Увы, ни я, ни кто другой из ребят не проронили ни слова. Никто даже не пытался спасти обречённо смотрящее на всех нас животное. А Саня, снова наклонившись за снежком, не выпуская из бокового зрения жертву, продолжал давать нам указания: «В бошку его бейте! Поняли? Бейте все в бошку!»…
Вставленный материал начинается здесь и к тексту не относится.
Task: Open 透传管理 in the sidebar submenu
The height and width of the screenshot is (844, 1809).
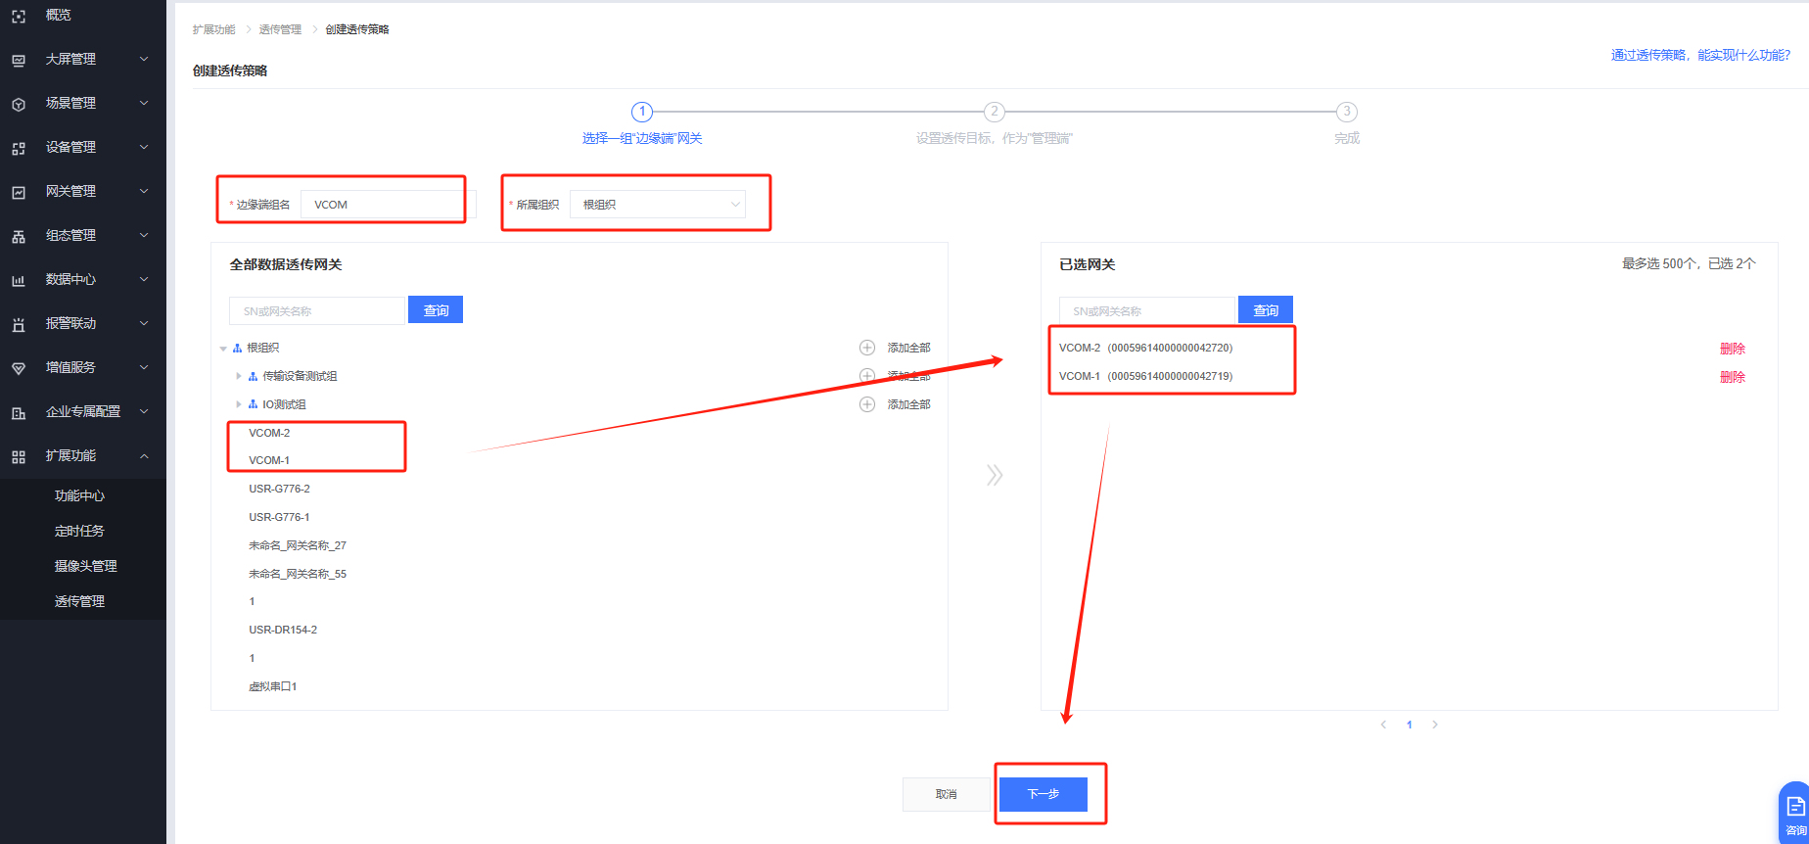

Старик вдруг замолчал. Было очевидно, что его голосовые связки парализовал спазм, с которым старик пытался совладать. Это наводило подростка на пугающую мысль, что его дед о том, что произошло дальше в тот день, рассказать своему внуку просто не мог. Однако, спустя ещё минуту, старик чуть осипшим голосом продолжил:
— Знаешь, я ни тогда, в тот день, ни после него и даже став потом взрослым человеком не мог понять, что же тогда творилось у меня в голове. Почему я, любящий с раннего детства всё живое в нашем мире, способный уже тогда сочувствовать и жалеть, умеющий радоваться каждой новой травинке весной, радоваться каждой человеческой улыбке и каждому доброму слову… Почему я стоял тогда в том маленьком дворике и даже не пытался остановить безумие? Мало того, но я ведь ещё и принимал участие в самой настоящей казни невинного животного только потому, что так захотелось одному больному ублюдку. Что это было со мной? Какая такая сила заставила меня совершить такой поступок? И почему я не воспротивился этой силе? Почему позволил ей разрушить и убить в себе частичку моей души, навсегда оставив в ней чёрную рану, которую не
в состоянии залечить ни одна самая проникновенная и искренняя молитва? Вот, внук, те самые вопросы, которых никогда не должно было быть, но которые породил мой постыдный поступок.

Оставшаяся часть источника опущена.